Osmanlı İmparatorluğunun 1836 yılında siyasi ve askeri durumunu yansıttığı bir mektup var. Bir zamanlar Osmanlı İmparatorluğuna set çekmek için uğraşan Batı dünyası, 1836’lı yıllarda Rusya ile çekişmesi sebebiyle Osmanlıları kollamak durumunda da kalmış. Bunda Mısır Hidivi Mehmet Ali Paşa’ya karşı Osmanlıların Rusya’dan yardım talebi de rol oynamış. Tabii arada Mora isyanı ve donanmanın Batılılarca tahrip edilmesi de var. Moltke, devletin içine düştüğü zor duruma işaret ediyor ve diyor ki: “Bir zamanlar Afrika çöllerinden Hazer denizine ve Hind Okyanusu’ndan Atlantik kıyılarına kadar bütün memleketler padişahın emrinde idi. Venedik ile Alman imparatorları Bâbıâli’nin haraç defterinde kayıtlı idiler. Akdeniz kıyılarının dörtte üçü, ona boyun eğmişti; Nil, Fırat ve hemen hemen Tuna Türk nehirleri, Ege ve Karadeniz Türk iç denizleri olmuştu. Bundan daha iki yüz yıl geçmemişti ki aynı muazzam imparatorluk gözlerimizin önünde bir dağılma ve çözülme tablosu olarak duruyor ve bu hal onun yakında sona ereceğini anlatıyor gibi.” Ne kadar acı, değil mi? Moltke, Osmanlının gittiği istikameti doğru mu tespit etmiş oluyor?

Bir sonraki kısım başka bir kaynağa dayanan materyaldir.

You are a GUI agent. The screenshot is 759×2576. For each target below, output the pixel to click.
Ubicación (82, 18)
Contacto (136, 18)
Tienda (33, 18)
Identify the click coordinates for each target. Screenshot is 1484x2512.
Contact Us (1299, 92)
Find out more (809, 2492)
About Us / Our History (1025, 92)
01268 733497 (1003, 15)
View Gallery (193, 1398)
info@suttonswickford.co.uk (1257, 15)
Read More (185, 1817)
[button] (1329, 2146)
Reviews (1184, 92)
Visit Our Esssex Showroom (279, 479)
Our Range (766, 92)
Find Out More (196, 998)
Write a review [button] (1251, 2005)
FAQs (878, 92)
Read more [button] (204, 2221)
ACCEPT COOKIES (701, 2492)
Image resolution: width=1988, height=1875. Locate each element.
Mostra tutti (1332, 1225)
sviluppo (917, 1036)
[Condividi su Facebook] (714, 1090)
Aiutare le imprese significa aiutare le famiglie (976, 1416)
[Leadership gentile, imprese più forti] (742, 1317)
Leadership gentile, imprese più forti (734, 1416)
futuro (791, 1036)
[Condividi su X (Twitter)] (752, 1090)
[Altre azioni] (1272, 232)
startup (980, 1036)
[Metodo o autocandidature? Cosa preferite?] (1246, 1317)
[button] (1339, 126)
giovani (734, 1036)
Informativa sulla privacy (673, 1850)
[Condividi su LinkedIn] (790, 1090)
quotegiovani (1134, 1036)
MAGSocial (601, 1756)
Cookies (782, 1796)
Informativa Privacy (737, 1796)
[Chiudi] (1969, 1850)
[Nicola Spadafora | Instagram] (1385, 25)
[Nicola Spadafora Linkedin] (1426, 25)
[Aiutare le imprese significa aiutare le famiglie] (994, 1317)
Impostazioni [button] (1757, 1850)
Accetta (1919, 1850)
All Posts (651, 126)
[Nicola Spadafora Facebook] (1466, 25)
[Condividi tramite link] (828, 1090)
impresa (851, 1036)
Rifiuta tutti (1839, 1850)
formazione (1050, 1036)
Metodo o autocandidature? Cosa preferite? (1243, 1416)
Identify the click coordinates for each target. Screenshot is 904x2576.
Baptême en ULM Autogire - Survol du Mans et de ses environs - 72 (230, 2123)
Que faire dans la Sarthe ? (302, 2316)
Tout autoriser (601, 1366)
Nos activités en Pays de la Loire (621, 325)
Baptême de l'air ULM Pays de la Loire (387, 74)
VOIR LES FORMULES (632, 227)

Ordunun o zamanki vaziyeti de Moltke’nin gözünde zaaflarla dolu. “Şimdiki Türk ordusu eski ve tamamıyla sarsılmış bir temelin üzerindeki yeni bir yapıdır. Osmanlı hükümeti şimdiki halde güvenliğini ordusundan ziyade yapacağı anlaşmalarla sağlayabilir. / Osmanlı İmparatorluğu her şeyden önce düzenli bir idareye muhtaçtır. Şimdiki idare ile hatta bu 70.000 kişilik zayıf orduyu bile daimî olarak zor besleyebilir.”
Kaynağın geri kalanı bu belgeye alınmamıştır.